当たり前ですが全体のバランスが崩れ倒れます。
そして崩れないようにするために、負荷が集中する部分ができます。
つまり、1箇所だけを変えるということは、全体のバランスを崩す行為になります。
これが体で起きていることと似ています。
体も同じように、全体のバランスで成り立っています。
そのため
猫背だから背中だけ伸ばす
巻き肩だから肩だけ後ろに引く
といったように、全体のバランスを考えずに、一部分だけを変えようとすると他の部分で帳尻を合わせる必要が出てきます。
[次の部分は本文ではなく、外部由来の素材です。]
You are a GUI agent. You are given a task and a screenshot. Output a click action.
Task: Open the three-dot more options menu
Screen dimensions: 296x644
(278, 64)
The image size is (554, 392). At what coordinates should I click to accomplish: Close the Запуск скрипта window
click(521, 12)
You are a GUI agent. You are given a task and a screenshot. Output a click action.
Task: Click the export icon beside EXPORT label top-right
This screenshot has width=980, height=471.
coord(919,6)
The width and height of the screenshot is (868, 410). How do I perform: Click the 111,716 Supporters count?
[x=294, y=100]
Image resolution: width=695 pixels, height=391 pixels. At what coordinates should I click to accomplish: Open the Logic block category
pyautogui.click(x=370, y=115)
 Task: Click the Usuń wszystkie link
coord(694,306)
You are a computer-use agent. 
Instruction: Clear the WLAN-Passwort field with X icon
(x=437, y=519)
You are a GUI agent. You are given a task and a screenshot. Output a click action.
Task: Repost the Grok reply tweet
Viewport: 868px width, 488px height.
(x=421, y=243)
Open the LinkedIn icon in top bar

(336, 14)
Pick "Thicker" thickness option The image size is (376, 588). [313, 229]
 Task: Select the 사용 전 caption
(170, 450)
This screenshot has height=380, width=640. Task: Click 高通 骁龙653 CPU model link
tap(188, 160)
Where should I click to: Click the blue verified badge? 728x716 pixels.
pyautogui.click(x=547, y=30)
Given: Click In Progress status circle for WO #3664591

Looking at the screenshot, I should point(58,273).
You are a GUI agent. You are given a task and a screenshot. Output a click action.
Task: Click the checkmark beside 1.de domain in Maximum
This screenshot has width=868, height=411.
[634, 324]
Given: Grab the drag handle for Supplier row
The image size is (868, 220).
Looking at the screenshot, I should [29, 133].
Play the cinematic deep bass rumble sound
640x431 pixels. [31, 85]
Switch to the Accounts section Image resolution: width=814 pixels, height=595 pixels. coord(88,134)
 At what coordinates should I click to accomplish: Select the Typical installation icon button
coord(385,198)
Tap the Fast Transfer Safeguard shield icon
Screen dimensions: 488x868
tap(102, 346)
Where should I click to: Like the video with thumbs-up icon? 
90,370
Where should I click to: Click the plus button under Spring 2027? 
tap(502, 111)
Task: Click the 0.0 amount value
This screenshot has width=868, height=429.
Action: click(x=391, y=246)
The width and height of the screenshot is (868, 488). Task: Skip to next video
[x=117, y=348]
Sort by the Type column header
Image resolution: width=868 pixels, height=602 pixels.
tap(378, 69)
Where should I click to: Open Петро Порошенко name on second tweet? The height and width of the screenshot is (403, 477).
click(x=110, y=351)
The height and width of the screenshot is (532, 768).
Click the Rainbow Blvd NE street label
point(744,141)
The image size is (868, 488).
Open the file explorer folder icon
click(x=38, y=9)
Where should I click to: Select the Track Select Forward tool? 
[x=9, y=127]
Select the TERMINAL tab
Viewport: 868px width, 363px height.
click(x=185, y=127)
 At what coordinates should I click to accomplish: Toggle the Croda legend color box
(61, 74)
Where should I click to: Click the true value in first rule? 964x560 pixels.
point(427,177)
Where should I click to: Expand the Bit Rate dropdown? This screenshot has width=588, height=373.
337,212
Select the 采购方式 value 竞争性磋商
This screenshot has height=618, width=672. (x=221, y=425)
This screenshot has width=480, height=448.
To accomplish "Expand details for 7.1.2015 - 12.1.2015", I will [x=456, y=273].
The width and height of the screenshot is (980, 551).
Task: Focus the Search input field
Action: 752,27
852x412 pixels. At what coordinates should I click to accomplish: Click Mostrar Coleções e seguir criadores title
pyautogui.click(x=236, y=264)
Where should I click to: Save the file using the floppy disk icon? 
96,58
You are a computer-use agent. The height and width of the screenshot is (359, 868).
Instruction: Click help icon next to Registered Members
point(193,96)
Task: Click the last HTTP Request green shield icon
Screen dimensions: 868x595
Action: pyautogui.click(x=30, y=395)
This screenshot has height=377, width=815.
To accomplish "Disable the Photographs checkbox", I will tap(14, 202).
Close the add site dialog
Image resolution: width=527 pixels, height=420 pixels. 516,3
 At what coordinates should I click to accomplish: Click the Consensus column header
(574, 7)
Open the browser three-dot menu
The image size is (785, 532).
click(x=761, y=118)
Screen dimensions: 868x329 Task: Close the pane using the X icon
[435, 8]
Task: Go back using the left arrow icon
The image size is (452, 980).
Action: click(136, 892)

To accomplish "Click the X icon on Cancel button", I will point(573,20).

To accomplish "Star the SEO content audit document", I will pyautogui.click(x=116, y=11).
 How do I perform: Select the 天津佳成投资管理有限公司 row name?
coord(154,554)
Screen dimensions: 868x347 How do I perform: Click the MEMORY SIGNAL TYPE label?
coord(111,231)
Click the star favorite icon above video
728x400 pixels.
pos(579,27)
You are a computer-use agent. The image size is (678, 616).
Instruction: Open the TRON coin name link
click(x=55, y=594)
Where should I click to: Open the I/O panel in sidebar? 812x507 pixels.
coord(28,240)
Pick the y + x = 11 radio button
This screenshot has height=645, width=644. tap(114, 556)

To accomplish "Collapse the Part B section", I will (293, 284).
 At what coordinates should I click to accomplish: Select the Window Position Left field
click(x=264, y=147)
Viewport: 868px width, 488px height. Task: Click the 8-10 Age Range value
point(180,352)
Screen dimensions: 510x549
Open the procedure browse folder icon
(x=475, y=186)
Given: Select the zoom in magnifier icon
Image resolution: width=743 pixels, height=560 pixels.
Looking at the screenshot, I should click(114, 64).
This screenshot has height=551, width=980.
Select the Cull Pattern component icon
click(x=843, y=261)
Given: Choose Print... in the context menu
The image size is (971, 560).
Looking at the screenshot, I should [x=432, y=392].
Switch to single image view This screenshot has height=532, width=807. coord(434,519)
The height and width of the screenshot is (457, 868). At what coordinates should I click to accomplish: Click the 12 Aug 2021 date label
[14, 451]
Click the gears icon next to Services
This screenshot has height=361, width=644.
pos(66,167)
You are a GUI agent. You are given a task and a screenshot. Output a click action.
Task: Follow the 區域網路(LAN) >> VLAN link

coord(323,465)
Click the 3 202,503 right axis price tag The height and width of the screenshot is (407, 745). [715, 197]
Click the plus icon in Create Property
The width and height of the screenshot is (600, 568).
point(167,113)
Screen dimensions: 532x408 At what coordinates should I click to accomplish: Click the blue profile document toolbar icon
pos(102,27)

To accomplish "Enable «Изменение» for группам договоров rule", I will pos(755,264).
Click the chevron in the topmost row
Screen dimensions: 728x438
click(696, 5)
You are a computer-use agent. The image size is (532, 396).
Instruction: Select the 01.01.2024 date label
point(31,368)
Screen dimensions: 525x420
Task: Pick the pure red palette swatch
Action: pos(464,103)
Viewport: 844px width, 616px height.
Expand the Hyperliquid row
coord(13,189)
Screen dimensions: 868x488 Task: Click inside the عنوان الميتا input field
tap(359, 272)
その結果、別の部分に負担がかかったり、無意識のバランスに戻ろうとしたりします。
つまり、姿勢は部分ではなく、全体で成立しているものです。
4. 意識によって起こる副作用について
最初にも話しましたが、姿勢を意識すること自体が悪いわけではありません。
ただ、今回のテーマは「なぜ姿勢が変わらないのか」という構造の話になるため、この部分については深くは触れませんが、意識によって姿勢を作ることには注意点もあります。
部分的に姿勢を作ろうとすると、体のどこかに余計な力が入りやすくなります。
例えば
胸を張ることで
↓
腰が反りやすくなる
肩に力が入りやすくなる
首の緊張が強くなる
といったように、別の部分に負担が移ることがあります。
これは、体全体のバランスと帳尻が合っていない状態で、無理に姿勢を作っているために起こる現象です。
5. 姿勢を変えるとはどういうことか
では、姿勢を変えるためにはどうすればよいのか。
ここで大切なのは、「意識して形を作ること」ではなく、「体全体のバランスを変えること」です。
体は重心の位置に合わせてバランスを取ります。
そのため、重心位置や体の使い方、筋肉の緊張状態などが変わることで、結果として姿勢も変わります。
つまり
姿勢を変える
=形を変えることではなく
=バランスが変わった結果として姿勢が変わる
ということです。
この順番が重要になります。
6. 当院の考え方
当院では、姿勢を「作るもの」としてではなく、「結果として現れるもの」として捉えています。
そのため、特定の部位だけを変えるのではなく
重心の位置
体全体のバランス
筋肉の緊張状態
体の使い方
といった全体の状態を確認しながら施術を行っています。
体のバランスが整い、無意識でも力が抜けた状態が作られることで、結果として自然な姿勢へと変化していくと考えています。
7. まとめ
意識しても姿勢が変わらないのは、意識が足りないからではありません。
今の姿勢は、体全体のバランスの中で成立している「都合のいい状態」である可能性があります。
そのため、一部分だけを変えようとしても、体は元の状態に戻ろうとします。
姿勢を変えるためには
部分ではなく全体を見ること、形ではなくバランスを見ることが重要になります。
体のバランスが整い、無意識でも力が抜ける状態になると、姿勢は意識しなくても維持しやすくなります。
今回の内容が、ご自身の体の状態を見直すきっかけになれば嬉しく思います。